Study text =>
---*---

On the eve of a major Kremlin meeting of the Soviet leadership this week, President Leonid Brezhnev reappeared after a reportedly serious bronchial infection, at the world ice hockey matches here over the weekend.

Brezhnev, 72, has been absent from public view for about a month, his health poor enough to force Soviet postponement of a March state visit by French President Valery Giscard d'Estaing until late April.

A variety of unverifiable reports from Soviet sources circulating through the foreign diplomatic community described Brezhnev early this month as suffering from pleurisy or an aggravated bronchitis. He was said byone source to have been gravely ill at one point, but restored to good health by massive doses of antibiotics.

Several Soviet sources in recent days have asserted that Brezhnev, although now recovered, cannot for health reasons undertake the long transalantic journey to Washington to sign a new Strategic Ams Limitation Treaty (SALT) with President Carter later this year.

---*---

To do =>
1 – In the report on Brezhnev's health, swap "bronchial infection" for "chest infection" and write out the passage from "On the eve of" to "doses of antibiotics.".
2 – In the report on Brezhnev's health, whose March state visit did the Soviets postpone, and until when?
The rows after this point come from a different source than the report.

---*---

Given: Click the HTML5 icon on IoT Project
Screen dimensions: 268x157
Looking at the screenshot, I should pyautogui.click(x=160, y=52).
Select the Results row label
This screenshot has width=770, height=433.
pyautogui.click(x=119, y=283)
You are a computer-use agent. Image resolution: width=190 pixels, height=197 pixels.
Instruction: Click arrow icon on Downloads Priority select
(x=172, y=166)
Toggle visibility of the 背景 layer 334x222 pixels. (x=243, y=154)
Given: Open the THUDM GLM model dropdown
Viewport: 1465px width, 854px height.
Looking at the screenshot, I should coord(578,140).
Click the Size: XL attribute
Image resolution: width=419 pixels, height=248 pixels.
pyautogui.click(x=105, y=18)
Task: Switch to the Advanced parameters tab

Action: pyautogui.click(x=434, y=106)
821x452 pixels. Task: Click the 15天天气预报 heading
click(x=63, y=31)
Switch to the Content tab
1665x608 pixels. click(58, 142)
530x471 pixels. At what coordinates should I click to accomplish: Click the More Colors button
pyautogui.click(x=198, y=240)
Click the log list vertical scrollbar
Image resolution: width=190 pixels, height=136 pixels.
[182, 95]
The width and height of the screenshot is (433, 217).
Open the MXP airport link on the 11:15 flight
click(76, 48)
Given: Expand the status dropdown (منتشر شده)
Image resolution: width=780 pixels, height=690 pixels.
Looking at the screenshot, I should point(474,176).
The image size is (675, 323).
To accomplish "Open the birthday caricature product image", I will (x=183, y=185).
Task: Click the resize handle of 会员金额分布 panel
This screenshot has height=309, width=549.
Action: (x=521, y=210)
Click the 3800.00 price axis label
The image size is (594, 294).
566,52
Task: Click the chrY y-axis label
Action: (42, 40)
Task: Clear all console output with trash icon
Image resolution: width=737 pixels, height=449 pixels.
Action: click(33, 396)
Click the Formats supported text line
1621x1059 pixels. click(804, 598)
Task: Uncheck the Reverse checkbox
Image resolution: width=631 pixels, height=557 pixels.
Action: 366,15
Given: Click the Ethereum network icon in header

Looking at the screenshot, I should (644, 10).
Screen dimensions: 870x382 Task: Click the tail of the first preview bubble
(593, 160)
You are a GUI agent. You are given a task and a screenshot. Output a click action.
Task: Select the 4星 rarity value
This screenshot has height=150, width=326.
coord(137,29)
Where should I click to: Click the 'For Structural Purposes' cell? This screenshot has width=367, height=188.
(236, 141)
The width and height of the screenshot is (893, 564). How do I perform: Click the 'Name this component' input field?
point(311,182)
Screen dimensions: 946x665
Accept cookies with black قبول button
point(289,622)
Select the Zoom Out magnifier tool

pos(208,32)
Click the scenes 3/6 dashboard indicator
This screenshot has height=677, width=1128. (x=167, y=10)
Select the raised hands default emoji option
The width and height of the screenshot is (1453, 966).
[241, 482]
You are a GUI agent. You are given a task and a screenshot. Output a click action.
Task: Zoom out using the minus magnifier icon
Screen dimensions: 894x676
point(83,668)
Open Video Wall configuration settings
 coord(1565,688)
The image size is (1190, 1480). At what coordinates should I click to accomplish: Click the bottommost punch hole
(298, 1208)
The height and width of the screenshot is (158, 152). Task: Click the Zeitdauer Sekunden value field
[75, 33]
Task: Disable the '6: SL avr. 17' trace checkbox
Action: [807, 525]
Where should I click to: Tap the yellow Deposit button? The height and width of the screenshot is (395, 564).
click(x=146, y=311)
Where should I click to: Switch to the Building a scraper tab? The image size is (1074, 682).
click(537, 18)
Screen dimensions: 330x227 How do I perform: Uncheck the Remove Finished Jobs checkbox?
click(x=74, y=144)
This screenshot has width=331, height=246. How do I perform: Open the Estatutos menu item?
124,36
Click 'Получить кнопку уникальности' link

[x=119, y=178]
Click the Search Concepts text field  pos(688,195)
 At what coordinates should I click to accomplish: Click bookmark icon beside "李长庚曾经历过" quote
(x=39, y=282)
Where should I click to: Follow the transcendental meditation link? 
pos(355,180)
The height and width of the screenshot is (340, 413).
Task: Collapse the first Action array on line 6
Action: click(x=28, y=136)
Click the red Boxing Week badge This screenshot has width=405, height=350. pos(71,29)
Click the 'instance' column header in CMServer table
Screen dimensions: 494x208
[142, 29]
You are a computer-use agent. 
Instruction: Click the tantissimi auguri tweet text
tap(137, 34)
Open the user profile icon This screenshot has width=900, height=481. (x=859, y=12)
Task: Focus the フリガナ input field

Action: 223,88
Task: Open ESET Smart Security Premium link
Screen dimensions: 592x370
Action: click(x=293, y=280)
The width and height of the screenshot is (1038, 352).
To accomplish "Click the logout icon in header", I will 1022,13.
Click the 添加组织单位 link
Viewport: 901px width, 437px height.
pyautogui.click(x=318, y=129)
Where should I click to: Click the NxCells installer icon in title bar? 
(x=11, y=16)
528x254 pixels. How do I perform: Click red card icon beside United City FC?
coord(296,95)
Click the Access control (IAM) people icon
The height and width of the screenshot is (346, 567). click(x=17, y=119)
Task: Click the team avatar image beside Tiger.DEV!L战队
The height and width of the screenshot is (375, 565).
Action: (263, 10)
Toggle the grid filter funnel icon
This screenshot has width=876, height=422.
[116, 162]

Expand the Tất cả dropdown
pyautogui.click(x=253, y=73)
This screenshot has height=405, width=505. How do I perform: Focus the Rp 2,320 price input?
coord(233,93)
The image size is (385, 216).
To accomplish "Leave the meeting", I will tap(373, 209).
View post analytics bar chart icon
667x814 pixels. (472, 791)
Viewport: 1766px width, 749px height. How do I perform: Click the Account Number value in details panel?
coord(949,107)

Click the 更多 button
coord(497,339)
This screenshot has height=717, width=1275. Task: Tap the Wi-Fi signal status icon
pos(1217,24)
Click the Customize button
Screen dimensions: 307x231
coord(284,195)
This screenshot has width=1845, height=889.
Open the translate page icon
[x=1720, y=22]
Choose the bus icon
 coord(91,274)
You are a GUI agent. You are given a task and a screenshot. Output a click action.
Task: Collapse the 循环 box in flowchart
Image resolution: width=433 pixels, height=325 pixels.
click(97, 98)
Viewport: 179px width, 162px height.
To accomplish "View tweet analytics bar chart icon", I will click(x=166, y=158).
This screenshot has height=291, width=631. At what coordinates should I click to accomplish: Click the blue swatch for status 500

---*---

Answers provided =>
1 –
On the eve of a major Kremlin meeting of the Soviet leadership this week, President Leonid Brezhnev reappeared after a reportedly serious chest infection, at the world ice hockey matches here over the weekend.

Brezhnev, 72, has been absent from public view for about a month, his health poor enough to force Soviet postponement of a March state visit by French President Valery Giscard d'Estaing until late April.

A variety of unverifiable reports from Soviet sources circulating through the foreign diplomatic community described Brezhnev early this month as suffering from pleurisy or an aggravated bronchitis. He was said byone source to have been gravely ill at one point, but restored to good health by massive doses of antibiotics.

2 – French President Valery Giscard d'Estaing's, until late April.